常に感情にはプラスとマイナスが存在する。


私には、苦手な人が「いた」
あくまでも過去形である。


SEKAI NO OWARIが
リリースした人気曲「habit」

初めは中毒性のあるリズムと、
インパクトのあるミュージックビデオ
というイメージでしかなかった

ある日、何気なく歌詞を見ていたら
最近自分の頭の中でぐるぐると考えていた
もやもやがスーッと消化されたような気がした

"気付かない本能の外側を
覗いていかない?気分が乗らない?
つまりそれはそんなシンプルじゃない
もっと曖昧で繊細で不明瞭なナニカ"

人間は知らず知らずのうちに、本能的に
そして身勝手に「分類、区別、ジャンル分け」
している

明るい人-暗い人
気が遣える人-空気の読めない人
親しみやすい人-近寄り難い人

人それぞれ自分の中の正解を持っていて
自分だけの物差しで、自分よがりに
相手を図っている。


ある日、苦手だったあの人と
"初めて"二人きりで話すタイミングがあった。

初めは「気まずい...逃げ出したい。
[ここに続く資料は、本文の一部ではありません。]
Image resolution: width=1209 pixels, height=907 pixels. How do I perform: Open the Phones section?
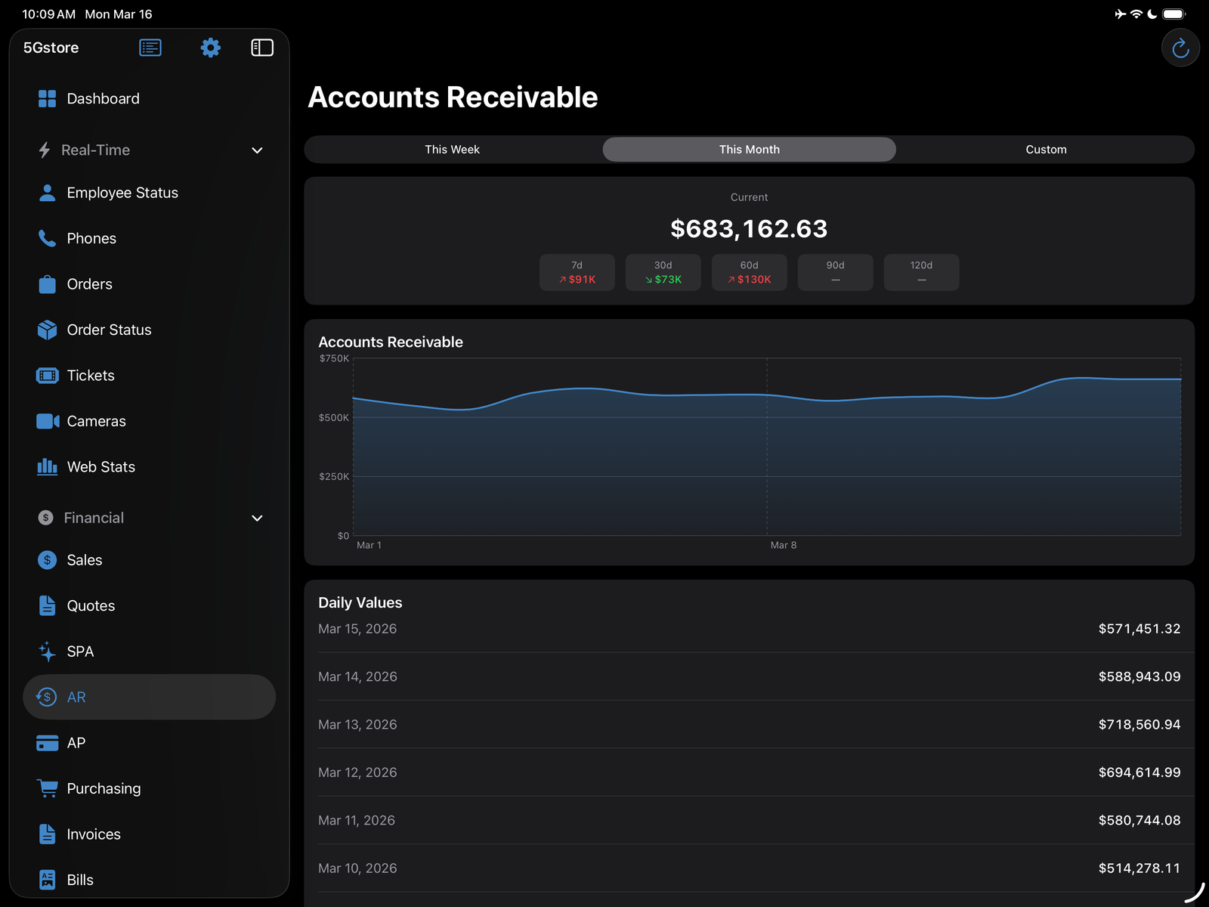(91, 238)
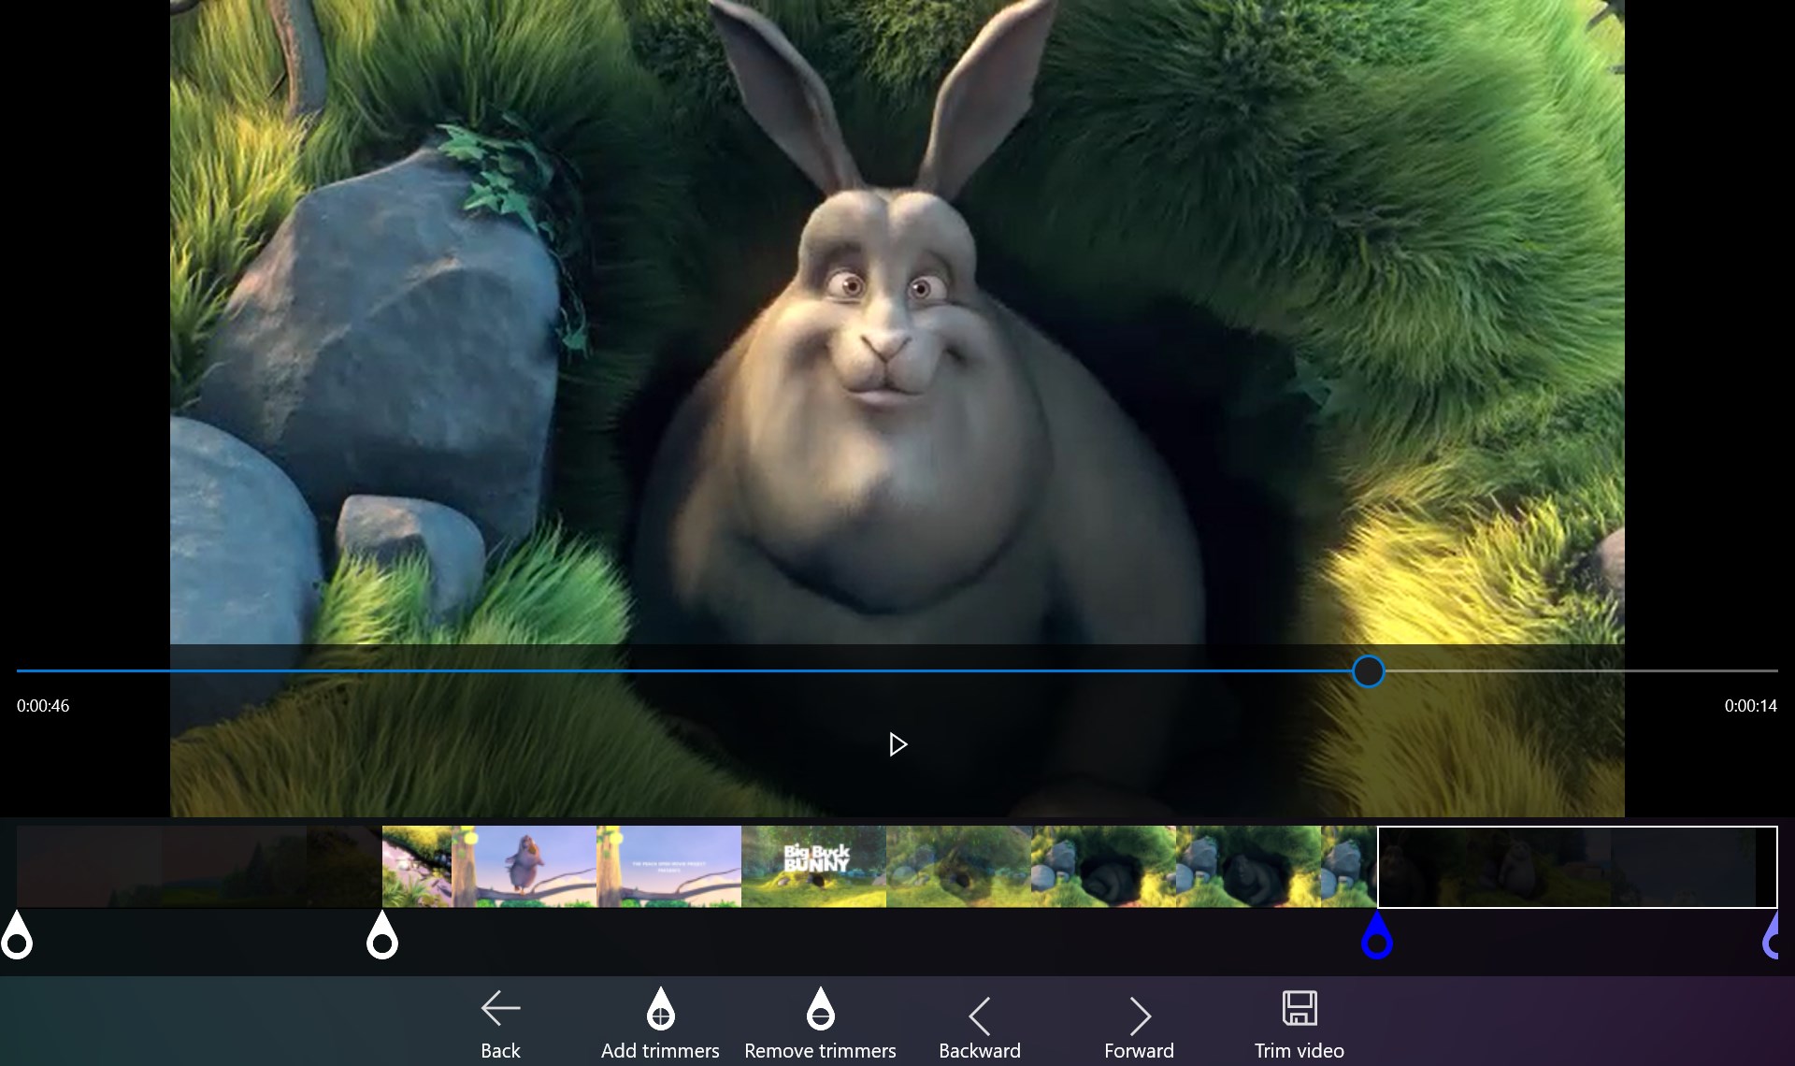
Task: Click the Trim video label
Action: pyautogui.click(x=1300, y=1051)
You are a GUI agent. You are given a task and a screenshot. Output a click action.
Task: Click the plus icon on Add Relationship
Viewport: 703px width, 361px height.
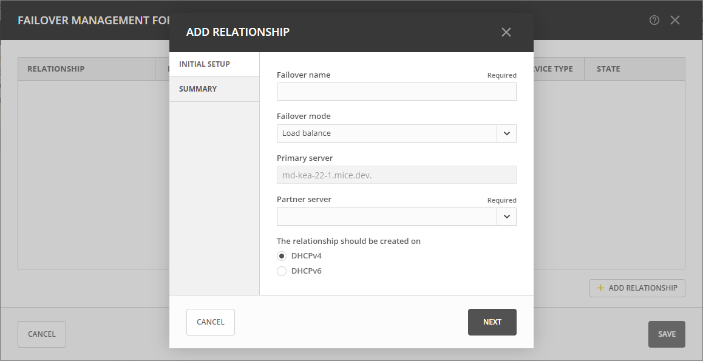[601, 288]
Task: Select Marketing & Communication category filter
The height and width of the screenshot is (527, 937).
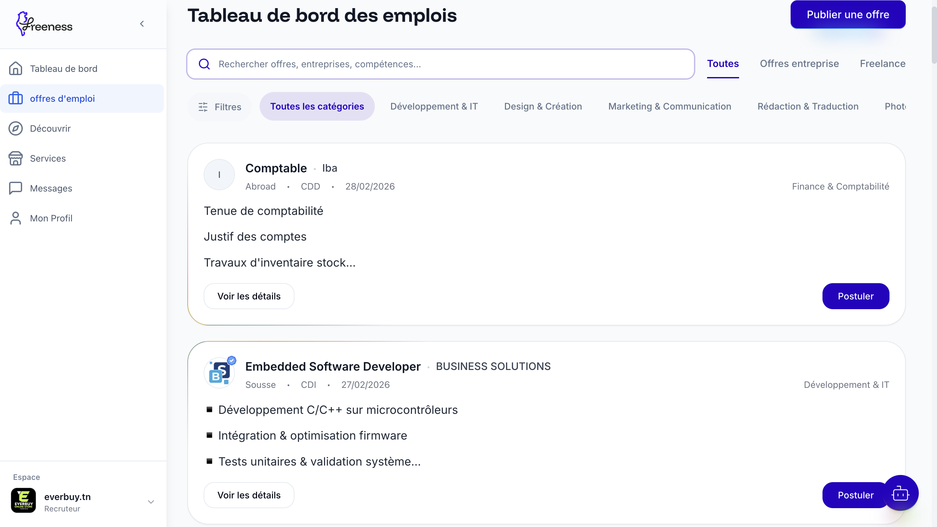Action: point(669,106)
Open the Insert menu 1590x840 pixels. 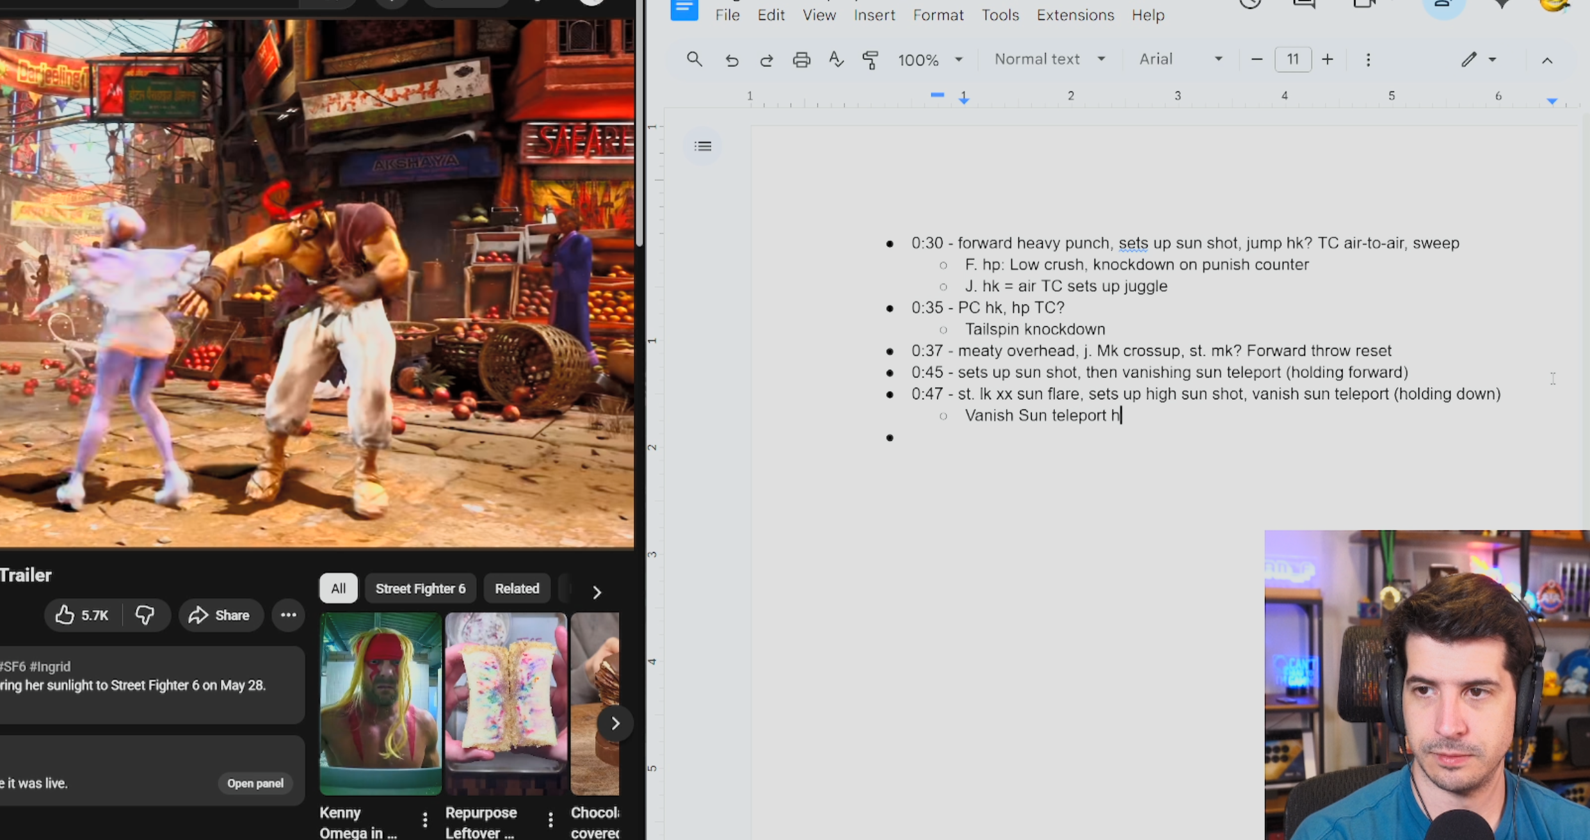point(874,15)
最悪だ」と
思ったがhabitの詞に微かな希望を貰い、

何気ない会話を展開してみた。
いつもならこれ以上踏み込まない話題も
もう一つ質問を投げかけてみた。

すると柔らかい笑顔で、返してくれた。

「あ、こんなにもシンプルなことだったんだ」
と胸を撫で下ろした覚えがある。

その日を境に、私は相手の知らなかった一面を
幾つも知ることになった。

「読書にハマって運転しながらでも読んでいたの」
「外国人の友達がいてね、」
「これは私が作った作品でね、」

今ではパーソナルな部分まで
快く見せてくれるようになった


私の母がよく言う言葉がある
「無知は罪だよ、知ろうとしてごらん」

この歳になってその意味が少しずつ
分かってきたように思う

私はあの人のことを
少しも、知らなかった。

というより知った気になっていた。

世の中には
「陰-陽」など簡単に差別化できる対義語が
いくつも存在するが

人間はまさに
"複雑で不明瞭なナニカ"であり

嫌いになれるほど、その人を知らない。

どんなに憎い人であっても
その人の幸せを心底願う人が必ずいて、

難しいと思っていた人間関係こそ
意外とすんなり分かり合えてしまうものだとも思う。

だから面白いし、人が好き

無知な自分を恥じる必要なんて無くて
距離を置きたくなったその時に、

ただ一つ「本当にその人を知っている?」と
疑問を持てる自分で在りたい。

自分でも自分のことなんて100パーセント
分かりっこ無いのに、赤の他人を全て理解するなんて、竜の鬚を蛾が狙うようなものだ。

でも知ろうとする感情こそが
豊かで、心底美しいと思うのです。
相手の見えなかった部分が見えた時、
やっと本当の意味でのスタートを切れる。